# A good excercise for aspiring figure sculptors



## rkapuaala (Jan 3, 2008)

One of the advanced Sculptors I met on facebook suggested that everyone interested in sculpting humans and especially likeness's of humans needs to do a human skull sculpting excercise at least once or twice a year.
The interenet has all types of images of the humans skull

For my excercise I used a casting of an actual human skull I bought years ago as a kit. 
If you don't have the real thing or a casting of the real thing here is a good source.
Click Here
As you scroll through these images note the difference between skulls, not only from sex to age but individually. Each skull is quite unique.
Here is my rough in of a 1:12 scale human skull.

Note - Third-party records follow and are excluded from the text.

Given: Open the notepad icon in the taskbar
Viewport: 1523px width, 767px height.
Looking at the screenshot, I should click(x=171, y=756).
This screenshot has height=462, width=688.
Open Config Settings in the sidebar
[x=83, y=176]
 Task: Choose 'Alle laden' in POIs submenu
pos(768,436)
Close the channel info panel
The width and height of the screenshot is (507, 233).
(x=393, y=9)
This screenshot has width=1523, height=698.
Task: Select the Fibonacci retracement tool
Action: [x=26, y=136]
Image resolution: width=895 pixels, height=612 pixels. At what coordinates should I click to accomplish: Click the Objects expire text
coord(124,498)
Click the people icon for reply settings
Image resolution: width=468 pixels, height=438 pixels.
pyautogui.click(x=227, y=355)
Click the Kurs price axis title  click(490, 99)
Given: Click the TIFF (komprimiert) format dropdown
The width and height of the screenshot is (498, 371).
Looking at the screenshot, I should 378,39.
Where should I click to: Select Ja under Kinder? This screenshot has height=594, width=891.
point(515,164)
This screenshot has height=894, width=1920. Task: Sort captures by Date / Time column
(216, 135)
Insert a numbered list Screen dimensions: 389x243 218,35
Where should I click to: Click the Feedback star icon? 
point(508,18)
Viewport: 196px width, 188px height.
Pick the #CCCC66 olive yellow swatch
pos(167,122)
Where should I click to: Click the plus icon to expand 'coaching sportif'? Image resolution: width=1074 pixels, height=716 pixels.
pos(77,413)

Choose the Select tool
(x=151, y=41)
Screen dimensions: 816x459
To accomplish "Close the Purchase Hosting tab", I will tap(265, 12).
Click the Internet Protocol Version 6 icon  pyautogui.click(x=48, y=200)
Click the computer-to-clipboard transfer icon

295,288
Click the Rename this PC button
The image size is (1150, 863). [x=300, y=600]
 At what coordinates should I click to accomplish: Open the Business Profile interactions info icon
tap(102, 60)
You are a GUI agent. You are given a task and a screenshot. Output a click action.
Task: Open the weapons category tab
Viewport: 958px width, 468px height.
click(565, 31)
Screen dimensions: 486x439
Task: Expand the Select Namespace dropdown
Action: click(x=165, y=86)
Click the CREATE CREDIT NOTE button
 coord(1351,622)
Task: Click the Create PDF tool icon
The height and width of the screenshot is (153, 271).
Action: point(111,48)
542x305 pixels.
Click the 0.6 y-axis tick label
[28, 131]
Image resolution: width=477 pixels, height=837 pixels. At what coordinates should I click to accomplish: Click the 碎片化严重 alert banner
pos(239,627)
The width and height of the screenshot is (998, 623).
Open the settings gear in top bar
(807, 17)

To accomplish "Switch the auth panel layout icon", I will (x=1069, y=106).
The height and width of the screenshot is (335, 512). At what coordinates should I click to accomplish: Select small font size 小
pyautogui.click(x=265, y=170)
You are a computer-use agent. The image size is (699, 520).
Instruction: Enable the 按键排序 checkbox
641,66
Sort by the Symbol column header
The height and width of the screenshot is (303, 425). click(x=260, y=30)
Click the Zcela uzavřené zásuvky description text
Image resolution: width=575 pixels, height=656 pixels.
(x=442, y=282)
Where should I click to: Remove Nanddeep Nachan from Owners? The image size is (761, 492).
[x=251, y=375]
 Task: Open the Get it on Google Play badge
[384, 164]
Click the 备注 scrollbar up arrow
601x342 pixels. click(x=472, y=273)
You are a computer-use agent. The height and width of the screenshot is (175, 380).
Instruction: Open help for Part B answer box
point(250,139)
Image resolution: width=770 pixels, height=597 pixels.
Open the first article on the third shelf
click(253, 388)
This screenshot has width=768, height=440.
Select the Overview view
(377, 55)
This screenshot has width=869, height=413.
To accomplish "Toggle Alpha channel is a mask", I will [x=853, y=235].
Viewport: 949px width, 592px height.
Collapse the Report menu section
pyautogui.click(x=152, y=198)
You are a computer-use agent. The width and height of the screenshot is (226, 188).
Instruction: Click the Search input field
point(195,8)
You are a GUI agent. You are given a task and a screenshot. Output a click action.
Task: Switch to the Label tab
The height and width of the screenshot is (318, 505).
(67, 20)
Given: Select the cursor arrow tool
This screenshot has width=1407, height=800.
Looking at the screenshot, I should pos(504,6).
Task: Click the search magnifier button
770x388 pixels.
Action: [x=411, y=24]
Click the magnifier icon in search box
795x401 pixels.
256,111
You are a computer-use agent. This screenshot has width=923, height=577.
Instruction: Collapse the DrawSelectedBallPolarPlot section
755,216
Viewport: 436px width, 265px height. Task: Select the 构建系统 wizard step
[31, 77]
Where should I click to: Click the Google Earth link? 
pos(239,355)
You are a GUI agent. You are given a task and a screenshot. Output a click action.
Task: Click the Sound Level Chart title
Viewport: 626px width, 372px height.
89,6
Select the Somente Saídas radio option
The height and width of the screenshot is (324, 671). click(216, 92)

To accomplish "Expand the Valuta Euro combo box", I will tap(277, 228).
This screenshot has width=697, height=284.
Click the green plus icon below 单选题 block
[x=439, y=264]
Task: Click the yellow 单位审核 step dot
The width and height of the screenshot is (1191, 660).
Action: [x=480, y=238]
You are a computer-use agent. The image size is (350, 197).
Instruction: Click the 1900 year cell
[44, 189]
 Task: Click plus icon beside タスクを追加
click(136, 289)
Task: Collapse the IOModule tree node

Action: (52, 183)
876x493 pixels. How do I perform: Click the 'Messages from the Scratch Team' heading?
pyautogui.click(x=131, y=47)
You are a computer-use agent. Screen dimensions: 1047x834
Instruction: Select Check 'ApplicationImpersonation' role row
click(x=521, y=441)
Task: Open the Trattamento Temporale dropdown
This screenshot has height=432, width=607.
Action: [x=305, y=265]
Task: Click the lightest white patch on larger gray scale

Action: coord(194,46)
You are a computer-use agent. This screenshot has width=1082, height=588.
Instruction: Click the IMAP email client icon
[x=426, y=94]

I need to double check the proportions and then smooth it in.


----------



## Phippsburg Eric (Jan 10, 2008)

I have enough trouble getting my fingures to look alive! though I am sure it would be a good excercize.


----------



## rkapuaala (Jan 3, 2008)

Eric, 
One of the keys to making a figure or a drawing look alive is to know what is under the skin and muscle. I think it was DaVinci who said that to make a portrait look real you need to think as if you are drapping the skin over the muscle and skeleton.


----------



## rkapuaala (Jan 3, 2008)

Made a casting of my 1:12 SCALE skull and like a forensic anthropologist, I added muscle and cartlage to find out who the skull once belonged to. I'm getting close to finishing it.


----------



## Phippsburg Eric (Jan 10, 2008)

I look forward to see what you come up with!!!


----------